#### [REQUIREMENT]
The lines to reproduce from the material below are those from the one containing "Open the chart style dropdown arrow" through the one containing "Task: Click 注销 for 巨量引擎:用户1563252732209", both included; write them out exactly and add nothing.

------------------------------------

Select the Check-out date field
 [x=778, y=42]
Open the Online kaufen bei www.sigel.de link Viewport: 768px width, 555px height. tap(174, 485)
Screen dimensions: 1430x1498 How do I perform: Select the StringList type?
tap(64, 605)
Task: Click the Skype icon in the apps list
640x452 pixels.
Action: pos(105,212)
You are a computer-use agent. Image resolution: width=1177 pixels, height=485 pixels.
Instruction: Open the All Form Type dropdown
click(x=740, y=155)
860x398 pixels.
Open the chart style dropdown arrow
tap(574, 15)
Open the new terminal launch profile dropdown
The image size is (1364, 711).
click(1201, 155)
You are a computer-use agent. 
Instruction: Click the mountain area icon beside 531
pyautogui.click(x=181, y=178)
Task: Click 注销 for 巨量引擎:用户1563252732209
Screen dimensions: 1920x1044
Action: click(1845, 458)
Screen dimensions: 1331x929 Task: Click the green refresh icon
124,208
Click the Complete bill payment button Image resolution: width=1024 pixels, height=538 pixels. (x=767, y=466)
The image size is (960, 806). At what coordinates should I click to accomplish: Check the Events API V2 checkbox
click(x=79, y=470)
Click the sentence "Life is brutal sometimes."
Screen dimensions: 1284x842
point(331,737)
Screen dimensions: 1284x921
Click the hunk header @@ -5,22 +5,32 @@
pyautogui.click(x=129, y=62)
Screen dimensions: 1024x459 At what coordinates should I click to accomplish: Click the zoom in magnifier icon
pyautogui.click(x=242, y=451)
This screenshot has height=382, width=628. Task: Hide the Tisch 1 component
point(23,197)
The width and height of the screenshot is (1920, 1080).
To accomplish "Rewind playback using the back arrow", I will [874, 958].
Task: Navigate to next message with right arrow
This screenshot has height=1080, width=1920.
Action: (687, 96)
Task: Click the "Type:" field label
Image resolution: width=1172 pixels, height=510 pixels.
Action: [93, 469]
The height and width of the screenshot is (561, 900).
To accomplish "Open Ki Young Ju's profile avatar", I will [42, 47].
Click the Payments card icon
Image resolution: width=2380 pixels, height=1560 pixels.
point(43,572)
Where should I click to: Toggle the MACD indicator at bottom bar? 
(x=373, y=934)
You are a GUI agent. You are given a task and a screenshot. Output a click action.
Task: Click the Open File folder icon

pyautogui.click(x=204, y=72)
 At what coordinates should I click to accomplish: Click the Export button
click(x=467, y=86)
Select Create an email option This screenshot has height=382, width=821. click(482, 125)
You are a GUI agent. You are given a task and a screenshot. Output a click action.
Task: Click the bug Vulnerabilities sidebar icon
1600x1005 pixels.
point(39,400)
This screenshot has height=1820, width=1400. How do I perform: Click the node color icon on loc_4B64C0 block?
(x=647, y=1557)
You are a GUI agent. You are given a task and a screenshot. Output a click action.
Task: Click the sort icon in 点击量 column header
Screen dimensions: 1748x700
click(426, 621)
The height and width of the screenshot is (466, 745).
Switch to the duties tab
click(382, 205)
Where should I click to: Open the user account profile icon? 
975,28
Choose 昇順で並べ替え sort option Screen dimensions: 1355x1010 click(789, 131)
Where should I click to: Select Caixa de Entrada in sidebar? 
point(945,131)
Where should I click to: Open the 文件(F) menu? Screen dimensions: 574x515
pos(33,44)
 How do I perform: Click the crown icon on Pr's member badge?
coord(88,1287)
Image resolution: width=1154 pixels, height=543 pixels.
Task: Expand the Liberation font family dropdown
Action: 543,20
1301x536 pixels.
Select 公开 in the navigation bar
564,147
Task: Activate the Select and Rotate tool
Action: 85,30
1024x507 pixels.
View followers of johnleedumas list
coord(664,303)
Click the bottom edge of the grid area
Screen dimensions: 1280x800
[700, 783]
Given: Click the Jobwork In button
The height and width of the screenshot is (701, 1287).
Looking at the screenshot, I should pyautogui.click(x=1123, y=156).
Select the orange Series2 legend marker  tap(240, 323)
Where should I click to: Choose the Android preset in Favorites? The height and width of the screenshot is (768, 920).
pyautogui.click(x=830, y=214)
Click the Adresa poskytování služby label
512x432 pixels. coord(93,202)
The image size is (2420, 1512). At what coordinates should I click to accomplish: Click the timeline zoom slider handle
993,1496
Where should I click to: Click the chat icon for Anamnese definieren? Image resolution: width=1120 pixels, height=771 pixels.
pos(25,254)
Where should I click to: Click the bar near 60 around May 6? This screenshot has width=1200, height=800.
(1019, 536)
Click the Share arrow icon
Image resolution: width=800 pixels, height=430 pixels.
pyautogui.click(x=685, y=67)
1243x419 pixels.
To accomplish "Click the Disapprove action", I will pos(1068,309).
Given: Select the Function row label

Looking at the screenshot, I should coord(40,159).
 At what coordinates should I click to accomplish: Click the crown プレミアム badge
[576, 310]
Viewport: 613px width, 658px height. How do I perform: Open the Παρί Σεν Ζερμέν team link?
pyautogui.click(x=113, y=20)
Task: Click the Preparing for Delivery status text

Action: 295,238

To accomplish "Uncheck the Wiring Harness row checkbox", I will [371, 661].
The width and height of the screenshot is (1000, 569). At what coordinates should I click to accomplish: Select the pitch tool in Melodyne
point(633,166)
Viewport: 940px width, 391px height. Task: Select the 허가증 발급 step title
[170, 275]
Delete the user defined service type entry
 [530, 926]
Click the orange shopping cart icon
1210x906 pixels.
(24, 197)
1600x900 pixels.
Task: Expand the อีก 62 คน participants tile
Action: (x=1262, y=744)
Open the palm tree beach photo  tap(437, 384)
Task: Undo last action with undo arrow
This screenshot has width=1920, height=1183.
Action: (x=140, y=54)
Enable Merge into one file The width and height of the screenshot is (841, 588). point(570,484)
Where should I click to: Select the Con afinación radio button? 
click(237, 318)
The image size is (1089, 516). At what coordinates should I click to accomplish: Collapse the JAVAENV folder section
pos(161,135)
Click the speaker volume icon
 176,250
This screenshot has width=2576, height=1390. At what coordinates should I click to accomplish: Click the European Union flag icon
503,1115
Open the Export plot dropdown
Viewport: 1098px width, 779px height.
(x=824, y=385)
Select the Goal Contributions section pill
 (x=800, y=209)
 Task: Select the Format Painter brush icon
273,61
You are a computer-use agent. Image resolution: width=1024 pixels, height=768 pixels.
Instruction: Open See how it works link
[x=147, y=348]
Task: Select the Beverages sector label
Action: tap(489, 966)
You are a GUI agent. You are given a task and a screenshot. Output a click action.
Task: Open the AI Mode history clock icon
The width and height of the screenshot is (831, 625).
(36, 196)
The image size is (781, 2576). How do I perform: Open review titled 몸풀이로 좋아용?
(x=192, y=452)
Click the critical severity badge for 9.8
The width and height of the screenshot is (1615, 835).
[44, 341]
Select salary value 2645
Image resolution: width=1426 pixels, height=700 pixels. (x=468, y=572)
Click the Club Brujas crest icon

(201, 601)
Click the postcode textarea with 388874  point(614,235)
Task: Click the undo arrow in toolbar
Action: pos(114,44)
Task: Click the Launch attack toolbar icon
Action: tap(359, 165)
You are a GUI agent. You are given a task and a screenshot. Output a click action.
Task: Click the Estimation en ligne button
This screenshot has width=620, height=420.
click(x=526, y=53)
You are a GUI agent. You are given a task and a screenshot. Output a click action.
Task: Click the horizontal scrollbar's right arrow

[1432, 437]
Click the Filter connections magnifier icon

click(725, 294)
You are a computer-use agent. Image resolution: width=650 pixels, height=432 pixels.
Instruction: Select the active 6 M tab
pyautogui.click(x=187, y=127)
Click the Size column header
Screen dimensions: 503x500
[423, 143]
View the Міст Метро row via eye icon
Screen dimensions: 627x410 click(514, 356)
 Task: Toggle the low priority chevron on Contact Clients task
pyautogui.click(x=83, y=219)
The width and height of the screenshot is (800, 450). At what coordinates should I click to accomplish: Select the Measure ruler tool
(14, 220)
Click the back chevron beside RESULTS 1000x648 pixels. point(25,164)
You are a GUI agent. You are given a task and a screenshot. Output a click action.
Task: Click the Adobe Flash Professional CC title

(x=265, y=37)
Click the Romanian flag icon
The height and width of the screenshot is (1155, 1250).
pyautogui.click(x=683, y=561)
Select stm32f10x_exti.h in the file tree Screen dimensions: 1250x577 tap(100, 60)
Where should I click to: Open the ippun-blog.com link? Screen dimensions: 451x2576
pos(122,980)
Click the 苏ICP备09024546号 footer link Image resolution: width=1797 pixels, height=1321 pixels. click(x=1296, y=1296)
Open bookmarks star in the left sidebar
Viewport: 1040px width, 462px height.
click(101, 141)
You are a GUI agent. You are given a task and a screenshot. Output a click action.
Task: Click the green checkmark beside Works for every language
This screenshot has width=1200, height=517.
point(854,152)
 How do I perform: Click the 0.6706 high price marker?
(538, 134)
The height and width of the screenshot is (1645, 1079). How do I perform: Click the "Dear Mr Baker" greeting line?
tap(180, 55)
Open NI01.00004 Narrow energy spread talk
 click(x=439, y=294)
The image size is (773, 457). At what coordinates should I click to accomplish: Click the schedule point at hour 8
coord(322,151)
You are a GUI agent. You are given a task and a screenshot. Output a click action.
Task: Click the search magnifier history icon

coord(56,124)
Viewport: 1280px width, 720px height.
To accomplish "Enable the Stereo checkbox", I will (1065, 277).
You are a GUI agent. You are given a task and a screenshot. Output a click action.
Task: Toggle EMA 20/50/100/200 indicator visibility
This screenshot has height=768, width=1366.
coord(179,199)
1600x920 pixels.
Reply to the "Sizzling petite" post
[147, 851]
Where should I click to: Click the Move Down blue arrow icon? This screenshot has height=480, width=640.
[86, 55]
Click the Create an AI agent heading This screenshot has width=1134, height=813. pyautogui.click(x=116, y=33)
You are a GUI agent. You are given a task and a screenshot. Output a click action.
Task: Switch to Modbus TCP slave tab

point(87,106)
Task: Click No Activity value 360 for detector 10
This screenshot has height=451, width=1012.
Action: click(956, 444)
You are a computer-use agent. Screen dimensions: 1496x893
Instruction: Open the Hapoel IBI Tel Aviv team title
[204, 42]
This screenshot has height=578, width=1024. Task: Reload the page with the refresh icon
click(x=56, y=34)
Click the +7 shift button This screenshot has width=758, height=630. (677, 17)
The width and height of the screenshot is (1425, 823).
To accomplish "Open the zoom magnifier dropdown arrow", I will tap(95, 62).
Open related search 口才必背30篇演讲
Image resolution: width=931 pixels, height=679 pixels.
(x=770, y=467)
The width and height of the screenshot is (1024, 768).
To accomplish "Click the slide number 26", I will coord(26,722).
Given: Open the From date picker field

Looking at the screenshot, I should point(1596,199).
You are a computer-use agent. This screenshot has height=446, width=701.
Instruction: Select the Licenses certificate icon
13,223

------------------------------------

#### [COMPLETED TASK]
Open the chart style dropdown arrow
tap(574, 15)
Open the new terminal launch profile dropdown
The image size is (1364, 711).
click(1201, 155)
You are a computer-use agent. 
Instruction: Click the mountain area icon beside 531
pyautogui.click(x=181, y=178)
Task: Click 注销 for 巨量引擎:用户1563252732209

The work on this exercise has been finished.